Des petites bandes dessinées aux couvertures flashy dans les mains, les ados n’arrêtent pas : ils feuillètent, ils feuillètent des mangas. Et de droite à gauche, s’il vous plait ! La bande dessinée japonaise est devenue, en quelques années, la star des bibliothèques adolescentes. Pourquoi ? « Parce que leur lecture a quelque chose de générationnel et de gentiment transgressif, analyse Nicolas Finet, auteur de Dico Manga, le dictionnaire encyclopédique de la bande dessinée japonaise (1).Il y a 40 ans, les adolescents lisaient des BD pour se différencier des parents. Aujourd’hui, les enfants ont hérité de cette culture de la BD. Mais ils choisissent les mangas : des BD auxquelles les parents ne comprennent rien. »

 

Les mangas préférés de Tom, 13 ans, sont Dragon Ball, One Piece et Hunter X Hunter. « J’aime l’action et les combats. Le héros, c’est toujours un ado, un jeune garçon qui sort du lot et qui est très fort. » Les lecteurs masculins affectionnent les mangas « nekketsu ». « C’est un style de mangas qui met en scène des héros exaltés, défendant des valeurs viriles comme le courage, l'amitié et le dépassement de soi.

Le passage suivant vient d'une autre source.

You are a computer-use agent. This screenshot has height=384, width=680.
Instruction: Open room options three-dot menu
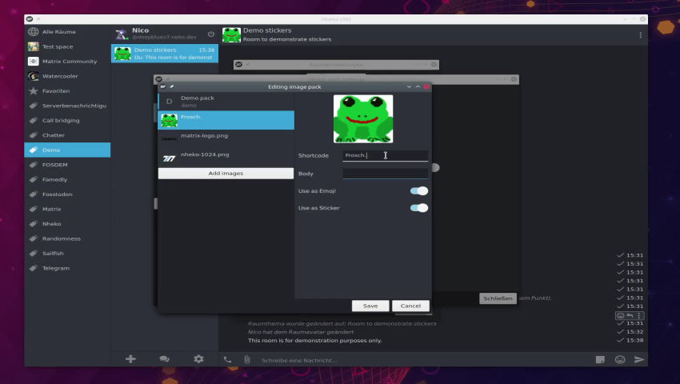click(640, 35)
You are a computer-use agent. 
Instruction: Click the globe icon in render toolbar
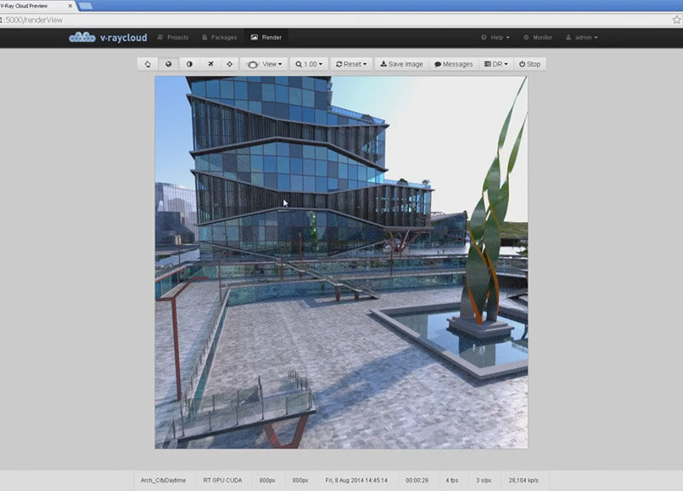tap(168, 64)
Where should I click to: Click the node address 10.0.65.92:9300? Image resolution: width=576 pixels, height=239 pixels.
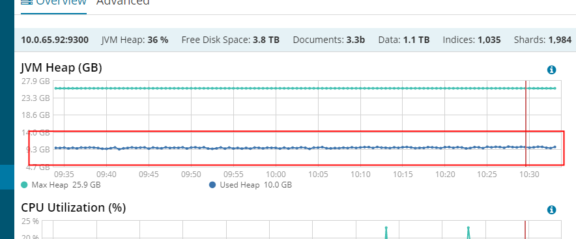point(55,40)
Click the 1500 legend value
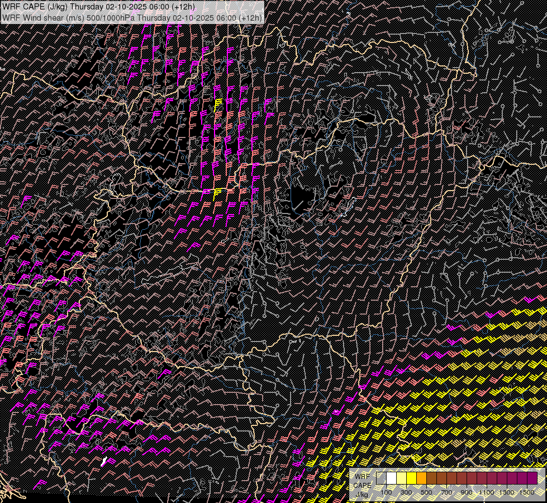Screen dimensions: 547x503 pyautogui.click(x=527, y=492)
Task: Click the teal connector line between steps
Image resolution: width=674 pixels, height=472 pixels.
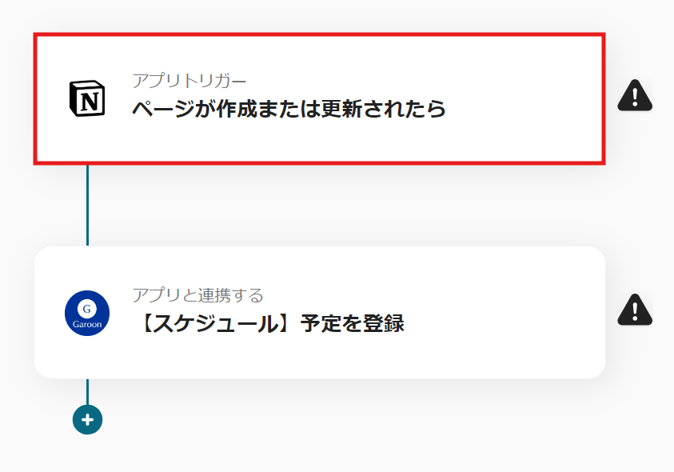Action: [x=86, y=204]
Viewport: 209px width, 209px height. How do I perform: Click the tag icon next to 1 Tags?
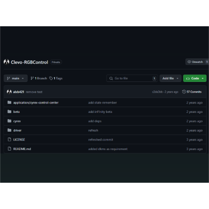coord(51,78)
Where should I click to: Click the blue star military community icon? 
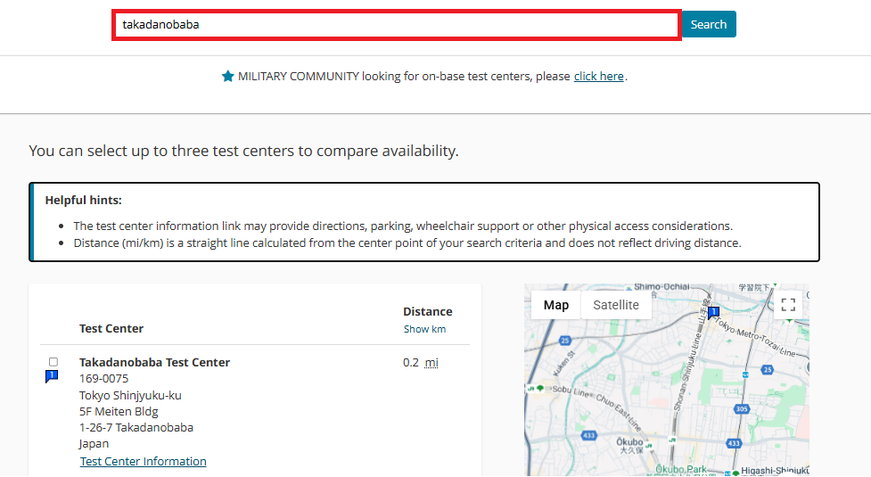227,77
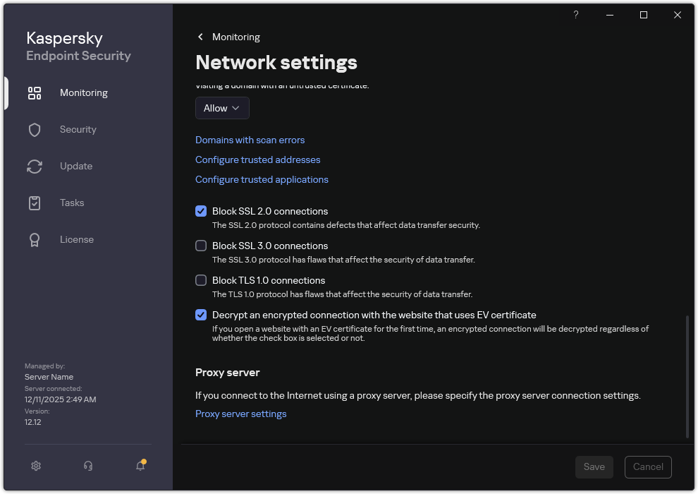Open Proxy server settings
Screen dimensions: 698x494
(x=240, y=414)
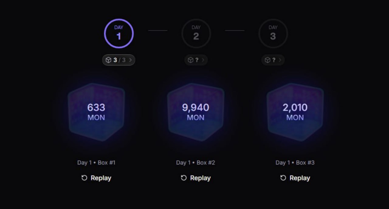Click the replay arrow icon under Box #3
Image resolution: width=389 pixels, height=209 pixels.
coord(283,178)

Ces histoires d’enfants qui apprennent à grandir parlent beaucoup aux jeunes, explique Nicolas Finet. En plus, elles sont vitaminées et pleines d’adrénaline. » C’est ce qui a fait l’immense succès des deux séries Dragon Ball et Naruto.

 

L’exotisme de l’univers à la japonaise plait aussi énormément aux jeunes lecteurs. « Quand je lis Tintin ou Astérix, tout semble très réel, poursuit Tom. Dans les mangas, il y a plus d’imaginaire. Les héros peuvent être un moment très sérieux puis, après, très rigolos. » L’univers du sabre et des samouraïs les passionne. L’aspect graphique des mangas, aussi. « Ils ont un style cursif et dynamique, souligne Alexis Pernod, libraire et co-fondateur de Pandakawa, un café-manga rennais (2). Il se comprend rapidement. Le mode narratif, lui, est de très longue haleine. Les séries contiennent des dizaines de tomes. C’est addictif, comme une série télé. »

 

Et les filles dans tout ça ? Justement, elles sont de grandes lectrices de mangas comme Fruits Basket, Nana ou Love Hina. « Le grand apport de la BD japonaise a été de s’adresser aussi aux filles, reconnait Nicolas Finet. Dans la BD occidentale, la fille est très rarement l’héroïne et les archétypes sexistes sont très marqués. Les mangas présentent des personnages féminins forts. Et même si les filles tombent amoureuse douze fois par jour, elles sont maitresses de leur vie ! »

 

Des mangas, Pierre en a 70 et Ronan 250. « C’est moins cher qu’une BD ! On se les prête pour les lire et on suit les nouvelles séries sur Internet. Ca nous a aussi fait découvrir les figurines et les films d’animation.» Le manga est devenu « une culture pop internationale », assure Nicolas Finet. Si bien que le Japon, sa cuisine, sa langue, son style vestimentaire sont devenus très tendance auprès des ados. Qui a dit que lire des BD ne rendait pas curieux ?

 

(1) Fleurus

(2) 13, rue de Juillet, à Rennes. Tél. 02 23 48 88 63.